I remember when I embarked on a "career" in English teaching in Southeast Asia. My resume contained very little. I had a degree, a newly acquired TEFL, and a few hours interning at my TEFL training school. That was the extent of my teaching experience. But I was determined to go to Hanoi and teach and I did. I just wandered into schools and eventually got a job at $13 teaching bilingual Korean kids. On that note, here's some tips on interviews, cover letters and resumes.
1. Go where the work is plentiful.
2. Walking in and talking to someone face-to-face is better than phone, email, etc. Learn to be instantly likable, establish rapport quickly.
3. As much as the in-person interview is best, learn to be a persuasive writer and learn to tell and write stories.

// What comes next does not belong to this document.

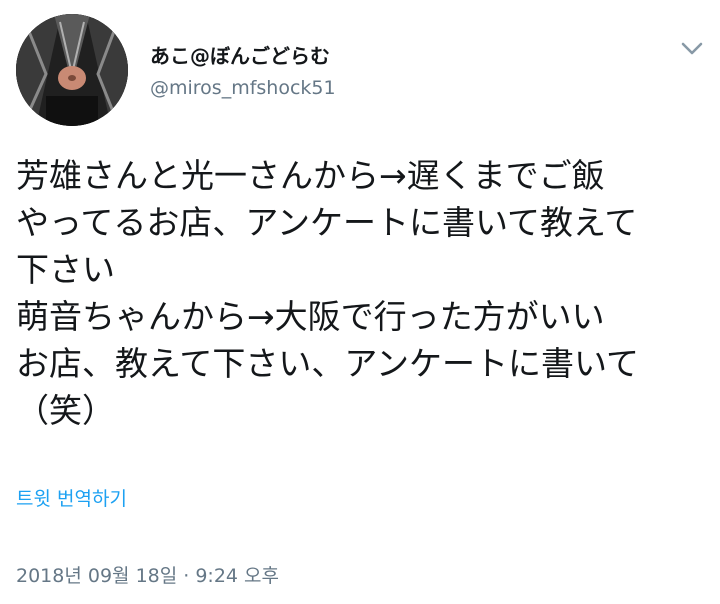 The height and width of the screenshot is (604, 720). What do you see at coordinates (310, 176) in the screenshot?
I see `tweet-text-line: 芳雄さんと光一さんから→遅くまでご飯` at bounding box center [310, 176].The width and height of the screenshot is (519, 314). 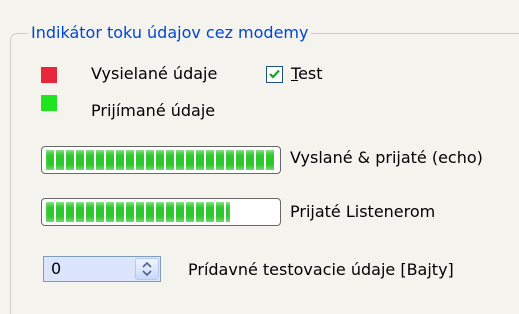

4. Make your cover letter stand out by addressing directly the person reading it. The cover letter is less about you and more about what the employer needs - you need to convey how much the employer needs you.

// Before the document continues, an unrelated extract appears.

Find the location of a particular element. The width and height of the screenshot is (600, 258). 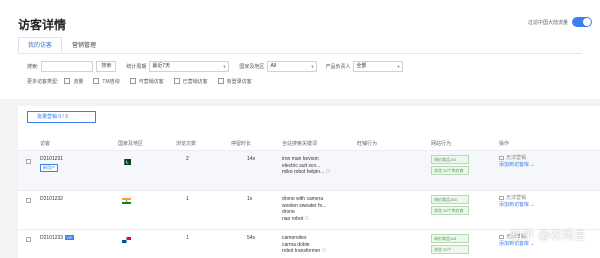

toggle-label: 过滤中国大陆流量 is located at coordinates (548, 22).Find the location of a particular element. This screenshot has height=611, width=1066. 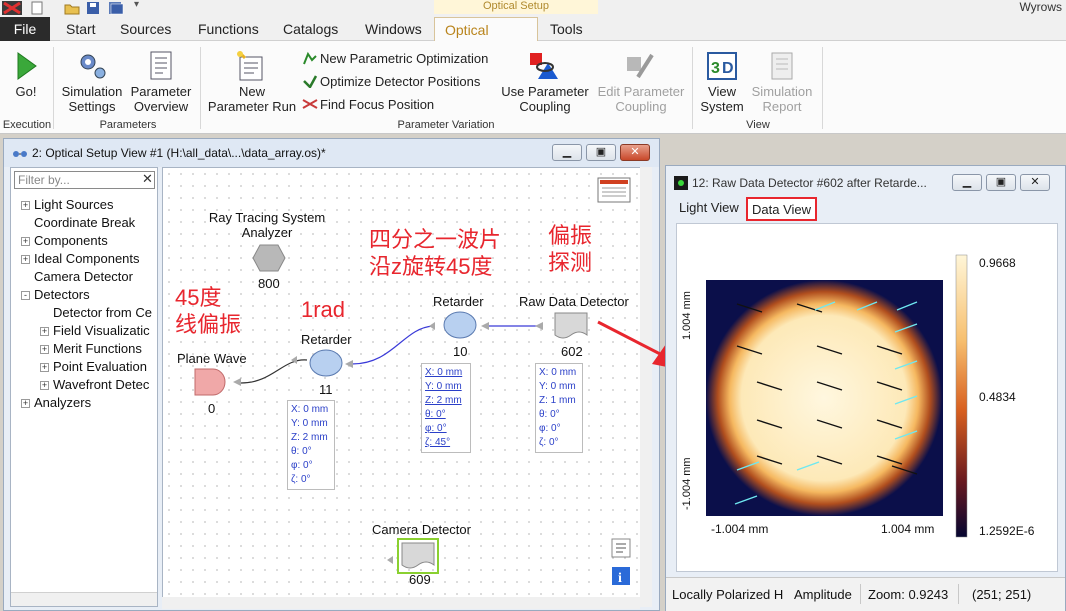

5. In an interview, ask good, relevant questions not "How long is vacation?"
6. It's critical to get the employer responding to your calls or emails in the beginning. Asking questions they cannot ignore is a good trick. This requires research. If a place is worth working at it will only be determined through research.
7. Dress the part of the perfect employee! It's amazing what a costume, uniform, business suit does to the persona.
8. There are certain instances where your resume may contain gaps in employment or jobs you'd rather not mention. Learn how to redescribe or reframe these events. You'll see that this skill is one of the most valuable one you can ever learn.
9. In the vein of #8, there may be events at your last job that you'd rather not mention in an interview - you need to learn to reframe or redescribe these events. It's important to show self-awareness, self-respect, empowerment without resorting to blaming and negativity.
10. Things that add value to an organization: charisma, enthusiasm, team players, positive minds, insightful minds, resourceful minds, analytical minds, and soul. It's a cliche but heart, mind and soul are what every organization needs.
11. Heart. I think of "heart" in terms of compassion, determination, and guts.
12. Mind. "Mind" would be all the analytical skills, goal setting, principles, logic, and values.